Data for locating visible targets:
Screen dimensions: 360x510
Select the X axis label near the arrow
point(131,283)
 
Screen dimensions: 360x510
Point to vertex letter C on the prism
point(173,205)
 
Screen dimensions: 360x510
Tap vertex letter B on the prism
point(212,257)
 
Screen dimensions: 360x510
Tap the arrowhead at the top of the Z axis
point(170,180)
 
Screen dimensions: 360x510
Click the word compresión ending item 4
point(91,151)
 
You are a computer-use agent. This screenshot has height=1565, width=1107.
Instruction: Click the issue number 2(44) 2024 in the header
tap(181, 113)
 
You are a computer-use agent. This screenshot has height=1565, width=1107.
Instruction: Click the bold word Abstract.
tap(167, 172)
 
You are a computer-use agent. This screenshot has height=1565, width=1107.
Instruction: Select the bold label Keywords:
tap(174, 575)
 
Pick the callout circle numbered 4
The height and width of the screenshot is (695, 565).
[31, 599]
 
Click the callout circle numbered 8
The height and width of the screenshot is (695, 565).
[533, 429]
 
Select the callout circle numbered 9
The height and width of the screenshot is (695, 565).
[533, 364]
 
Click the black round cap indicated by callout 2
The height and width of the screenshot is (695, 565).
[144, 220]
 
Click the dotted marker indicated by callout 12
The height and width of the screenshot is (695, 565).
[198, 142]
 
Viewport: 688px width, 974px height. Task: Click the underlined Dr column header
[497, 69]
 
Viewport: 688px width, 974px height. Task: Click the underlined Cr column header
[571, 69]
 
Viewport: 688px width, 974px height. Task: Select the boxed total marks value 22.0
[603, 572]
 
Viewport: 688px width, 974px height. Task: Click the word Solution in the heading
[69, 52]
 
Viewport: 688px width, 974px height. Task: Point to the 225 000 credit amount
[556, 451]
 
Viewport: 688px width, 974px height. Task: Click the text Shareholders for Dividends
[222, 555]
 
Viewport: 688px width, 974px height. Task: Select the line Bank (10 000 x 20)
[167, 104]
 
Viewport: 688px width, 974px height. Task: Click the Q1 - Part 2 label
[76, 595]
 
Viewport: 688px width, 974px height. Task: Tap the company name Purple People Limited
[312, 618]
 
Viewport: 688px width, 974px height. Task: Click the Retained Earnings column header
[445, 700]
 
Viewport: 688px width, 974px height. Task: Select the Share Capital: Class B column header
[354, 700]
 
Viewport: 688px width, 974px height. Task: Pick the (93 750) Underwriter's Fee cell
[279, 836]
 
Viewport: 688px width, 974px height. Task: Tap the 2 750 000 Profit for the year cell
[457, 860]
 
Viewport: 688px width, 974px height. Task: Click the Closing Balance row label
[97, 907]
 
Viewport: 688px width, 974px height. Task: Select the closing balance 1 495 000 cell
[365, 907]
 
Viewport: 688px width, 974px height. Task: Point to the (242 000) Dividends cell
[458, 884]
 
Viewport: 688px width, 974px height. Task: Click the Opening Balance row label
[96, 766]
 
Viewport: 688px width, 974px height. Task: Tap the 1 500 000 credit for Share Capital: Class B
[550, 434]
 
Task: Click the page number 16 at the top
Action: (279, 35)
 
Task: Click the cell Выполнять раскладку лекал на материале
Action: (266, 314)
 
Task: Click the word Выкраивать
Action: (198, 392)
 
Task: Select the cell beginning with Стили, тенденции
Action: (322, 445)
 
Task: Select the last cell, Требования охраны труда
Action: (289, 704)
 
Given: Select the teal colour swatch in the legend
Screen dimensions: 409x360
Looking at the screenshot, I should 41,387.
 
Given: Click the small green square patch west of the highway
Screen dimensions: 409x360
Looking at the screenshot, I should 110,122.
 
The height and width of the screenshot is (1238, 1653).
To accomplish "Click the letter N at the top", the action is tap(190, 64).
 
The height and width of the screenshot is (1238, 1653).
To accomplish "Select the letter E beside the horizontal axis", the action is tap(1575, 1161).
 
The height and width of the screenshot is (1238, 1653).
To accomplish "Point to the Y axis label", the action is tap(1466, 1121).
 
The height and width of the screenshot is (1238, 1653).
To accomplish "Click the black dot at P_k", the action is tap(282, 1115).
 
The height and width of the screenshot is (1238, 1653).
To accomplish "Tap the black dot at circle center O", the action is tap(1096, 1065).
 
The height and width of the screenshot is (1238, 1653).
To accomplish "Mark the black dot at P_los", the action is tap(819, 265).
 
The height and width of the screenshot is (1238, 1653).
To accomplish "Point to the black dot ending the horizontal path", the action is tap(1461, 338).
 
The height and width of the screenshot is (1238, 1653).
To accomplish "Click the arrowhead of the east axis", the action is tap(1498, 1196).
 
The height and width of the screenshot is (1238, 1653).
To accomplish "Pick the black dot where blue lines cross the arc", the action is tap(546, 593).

- _Written problem_:
Return every line of the records above that contains the string "column", matching case exactly.

- _Response_:
Viewport: 688px width, 974px height. Task: Click the underlined Dr column header
Viewport: 688px width, 974px height. Task: Click the underlined Cr column header
Viewport: 688px width, 974px height. Task: Click the Retained Earnings column header
Viewport: 688px width, 974px height. Task: Select the Share Capital: Class B column header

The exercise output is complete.